Так называемое, светлое будущее в семидесятых стало зримее, ощутимее, чувствительнее грезиться, приманчиво виднеясь в каких-то приятных ды́мках, тем более что жилось полегче, а потому можно было позволить себе помечтать. Народ, наконец-то, стал относительно хорошо питаться, относительно хорошо одеваться, получать от государства относительно хорошие зарплаты и пенсии и относительно хорошее жильё.
– Что ж, живи – не хочу! – говаривал бывалый, тёртый люд, особенно фронтовики-ветераны и оправданные узники, можно было говорить без утайки, сталинской диктатуры, уже вполне счастливые только лишь оттого, что живы, несмотря ни на что.
И верилось человеку, простому и не очень, и во всех верхах тоже не остывала вера: чуть-чуть поднажать бы, поднатужиться, что ли, – и вот оно, это вожделенное, всевозможно раскрашенное по радио и в телепередачах, на плакатах, на картинах, в кино, в пьесах, в песнях, в митинговых речах и где-то и в чём-то ещё светлое будущее. Но главное, оно крепко вселилось в воображение и мечты миллионов граждан, хотя именовалось иноязычным, до сего времени непереведённым и даже не растолкованным для масс, но таким уже родным, почти что домашним, семейным словом «коммунизм». Знали и стар и млад: будет так, как сказали когда-то Карл Маркс и Владимир Ильич Ленин: от каждого – по способностям, каждому – по потребностям.
– Что ж, хорошее дело задумано, – толковали люди.
– Если воистину этаким макаром устроится жизнь, то народу и печаловаться будет не об чем.
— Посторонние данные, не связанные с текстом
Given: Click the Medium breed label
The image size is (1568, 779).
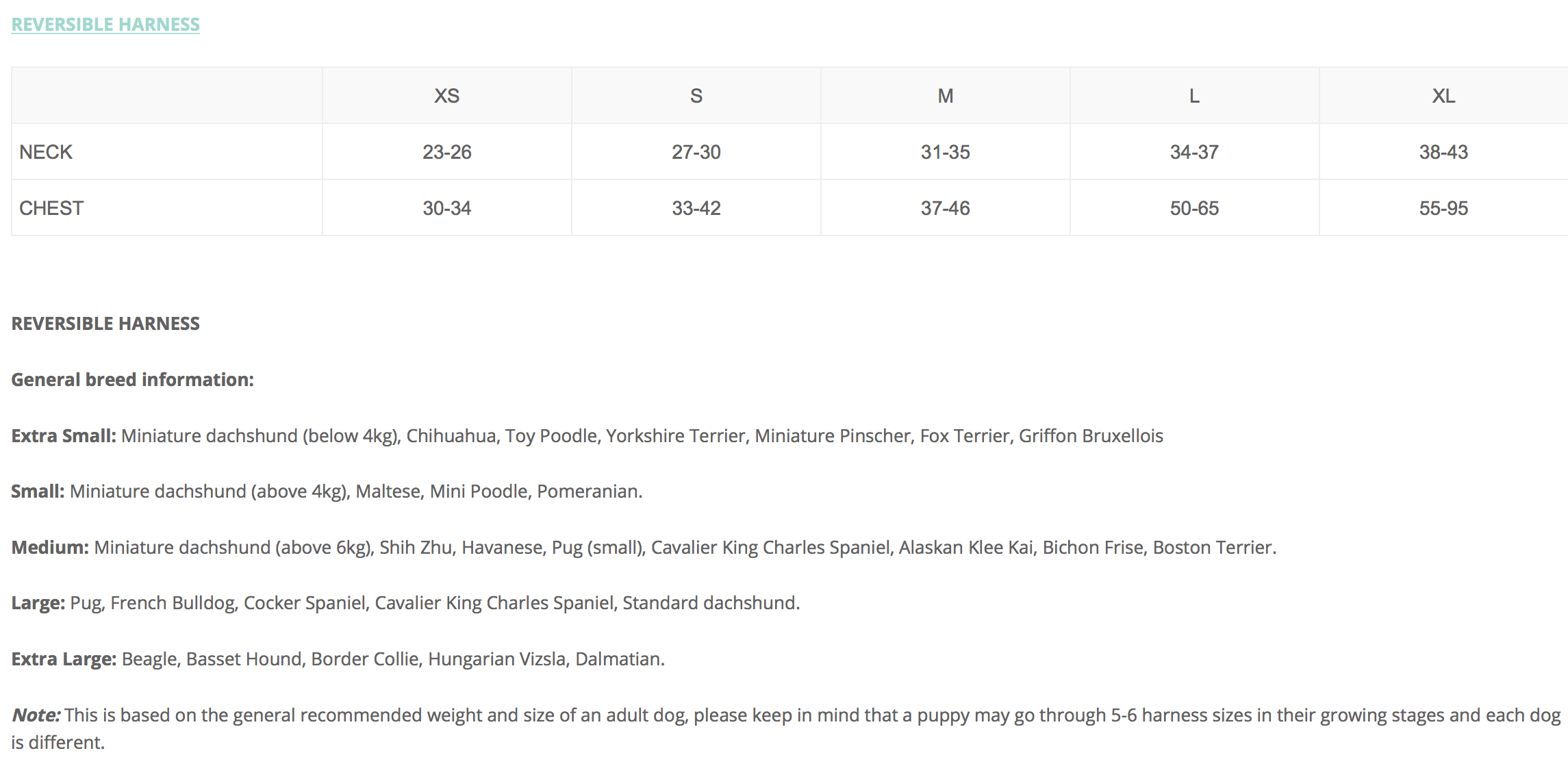Looking at the screenshot, I should pyautogui.click(x=50, y=548).
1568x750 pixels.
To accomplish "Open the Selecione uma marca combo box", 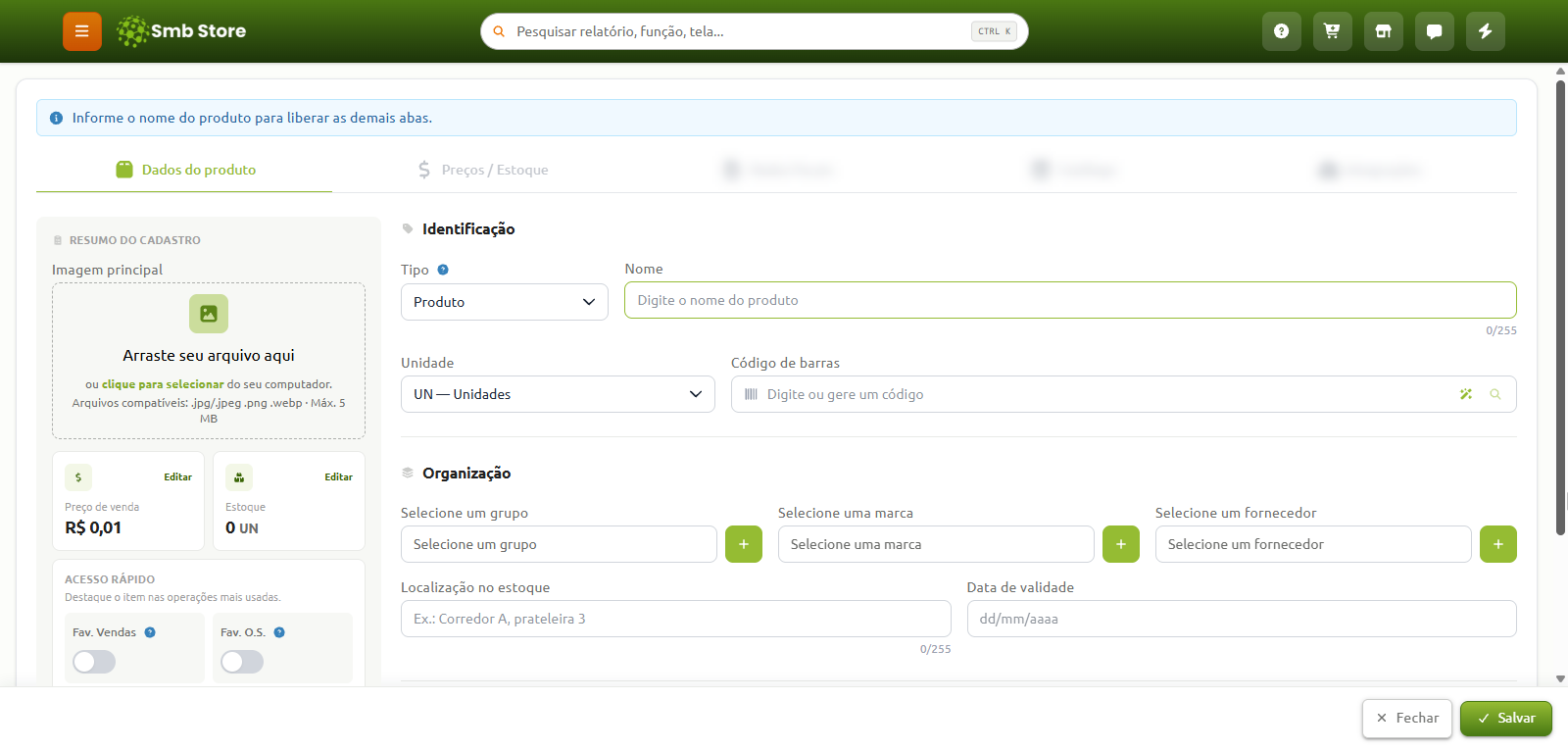I will point(936,544).
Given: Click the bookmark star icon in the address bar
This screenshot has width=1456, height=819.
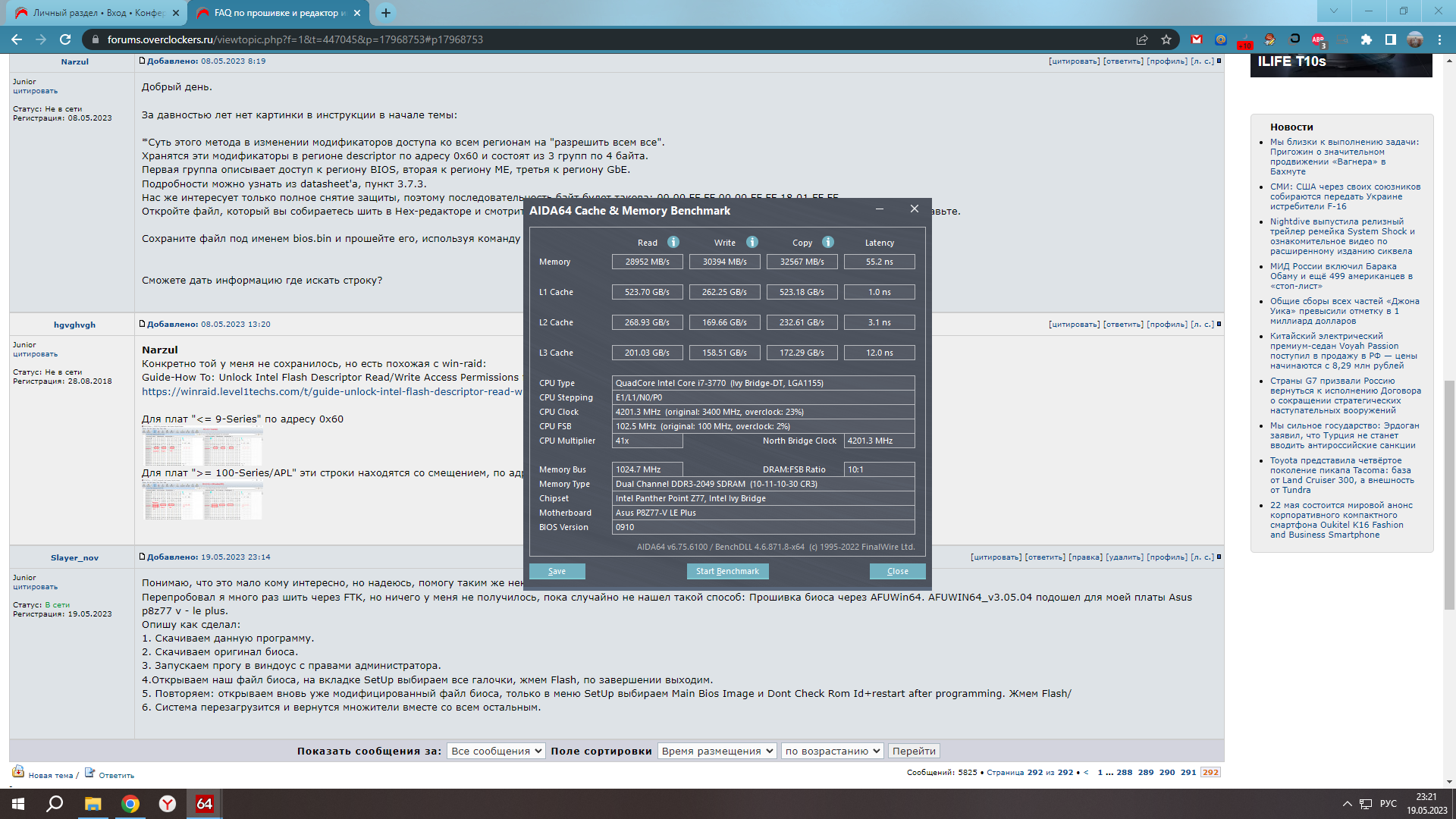Looking at the screenshot, I should [x=1166, y=39].
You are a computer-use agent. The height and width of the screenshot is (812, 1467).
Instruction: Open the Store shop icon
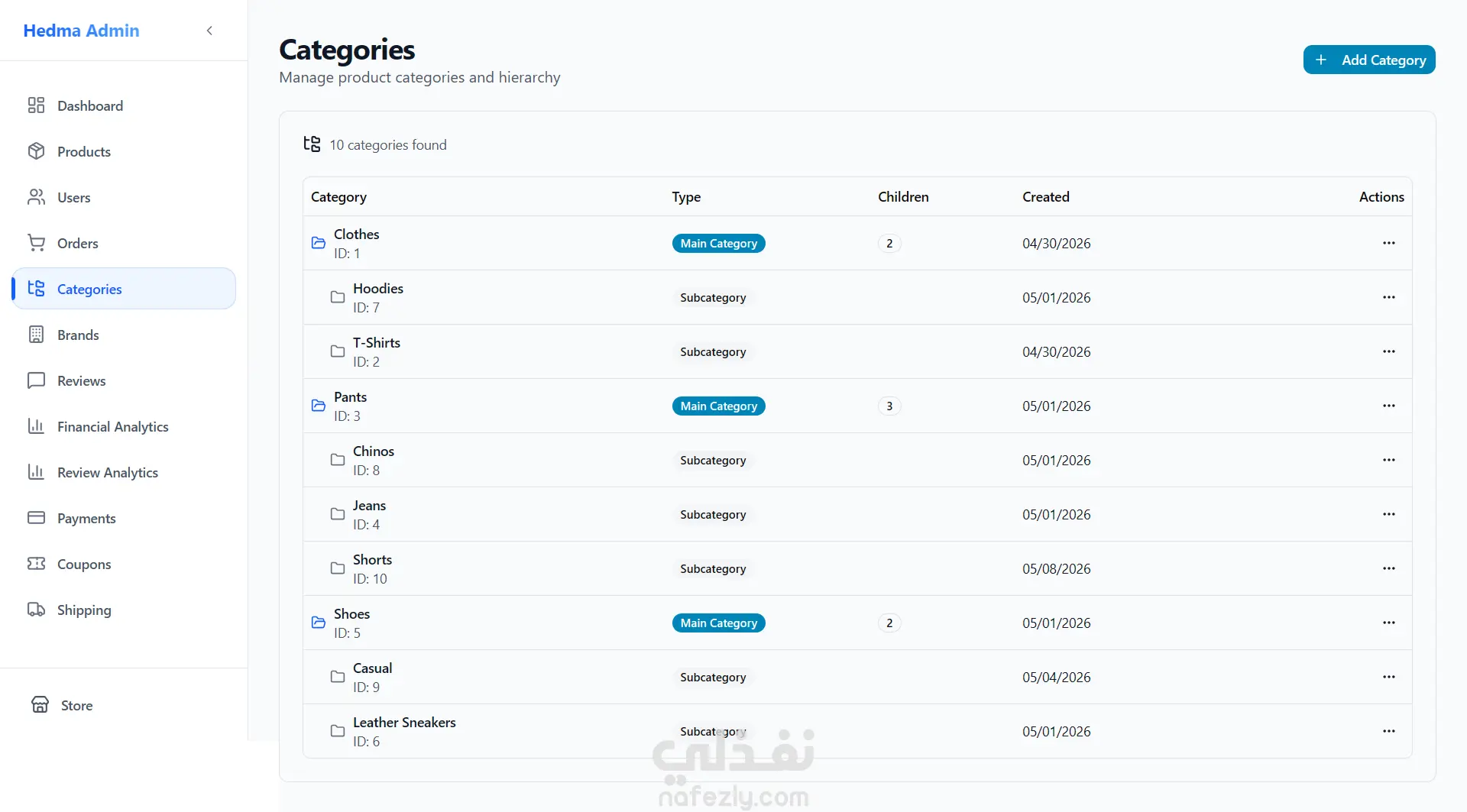[x=40, y=705]
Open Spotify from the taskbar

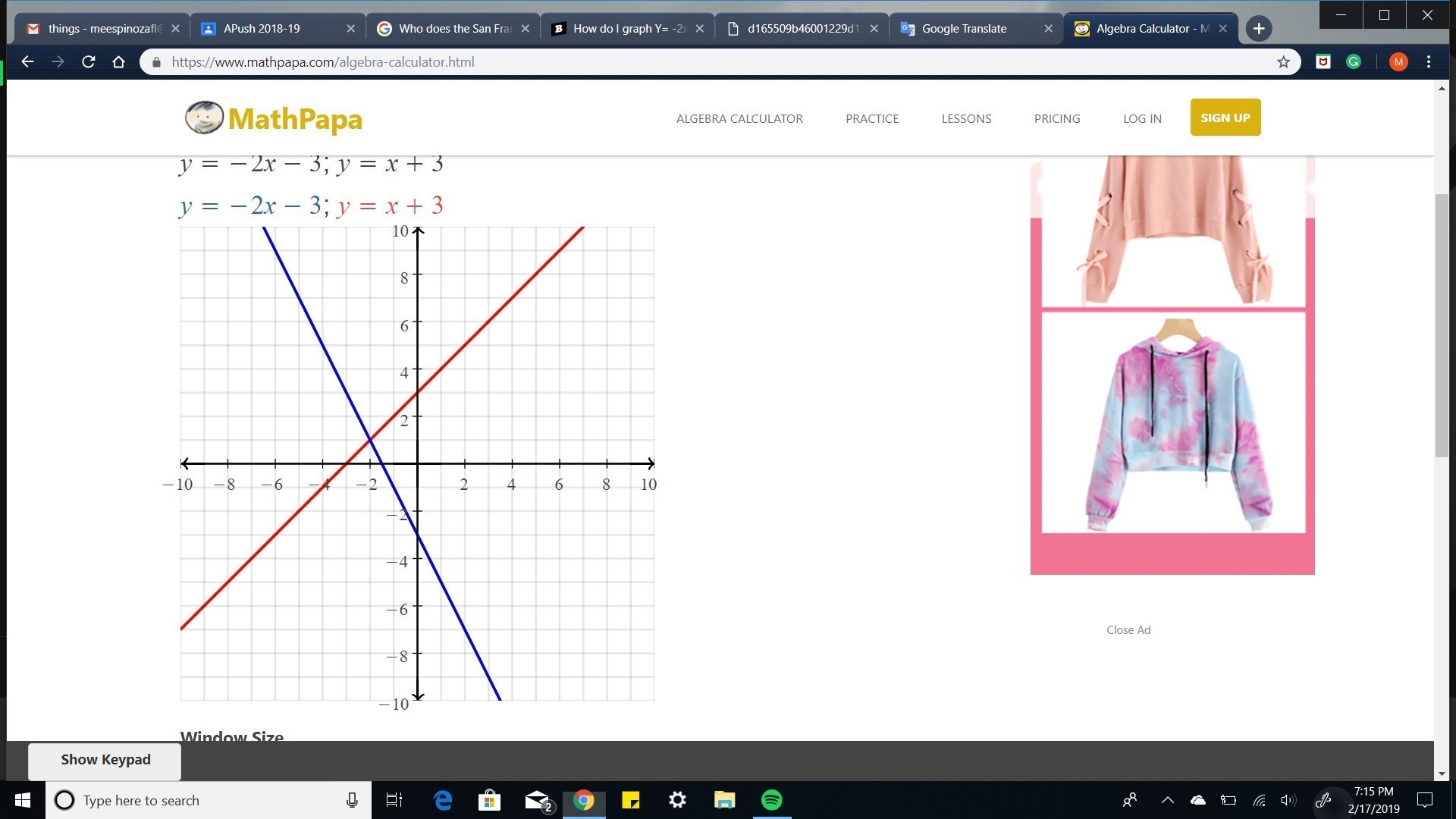click(771, 800)
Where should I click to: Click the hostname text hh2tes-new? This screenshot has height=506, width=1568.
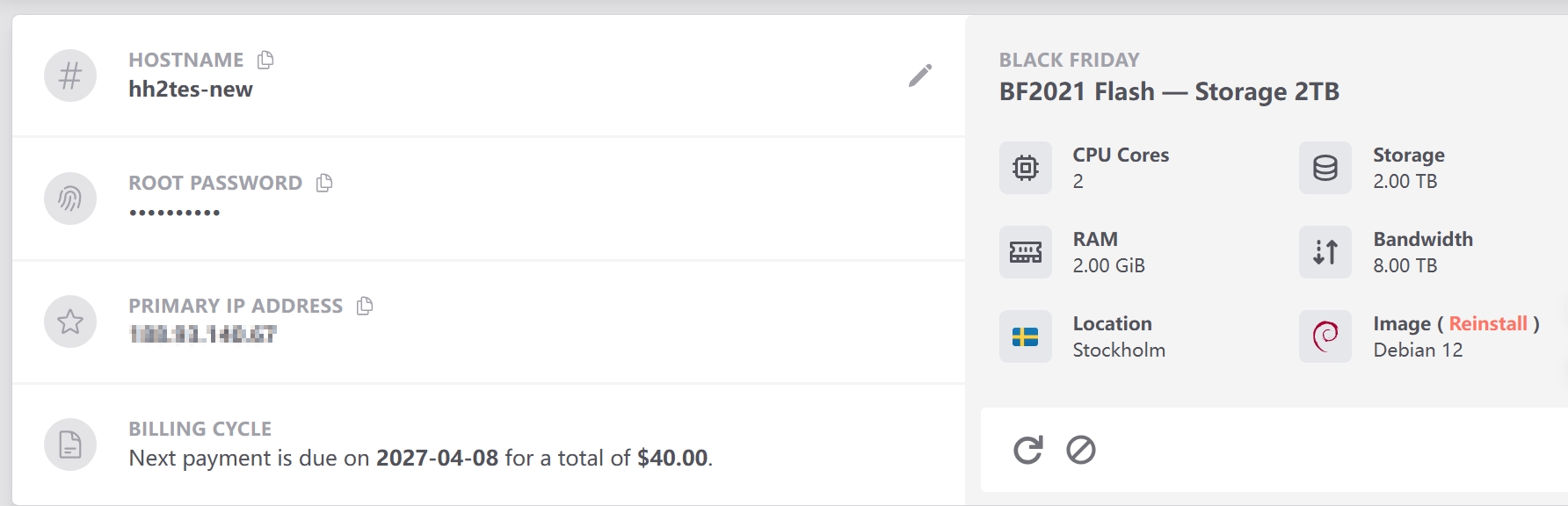tap(191, 90)
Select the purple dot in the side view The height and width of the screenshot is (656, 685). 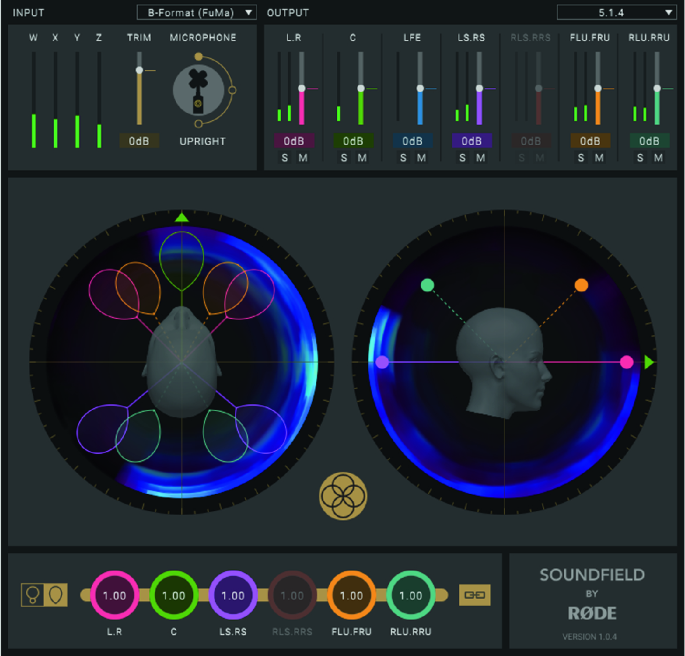pyautogui.click(x=381, y=362)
– Каждому по потребностям? А что, я согласен!
– Да, живи и радуйся.
– И рая не надо! Правильно?
– Коню понятно, правильно!
Ждали и верили – к восьмидесятому или, в крайнем случае, чуть-чуть попозже непременно наступит он, коммунизм, о чём когда-то было обещано с высокой трибуны. И Афанасий Ильич ждал и верил. Говорил:
– Коммунизму, товарищи, один чёрт, не сегодня-завтра случиться. И случиться потому, что по-другому и быть не может. Да и не должно быть!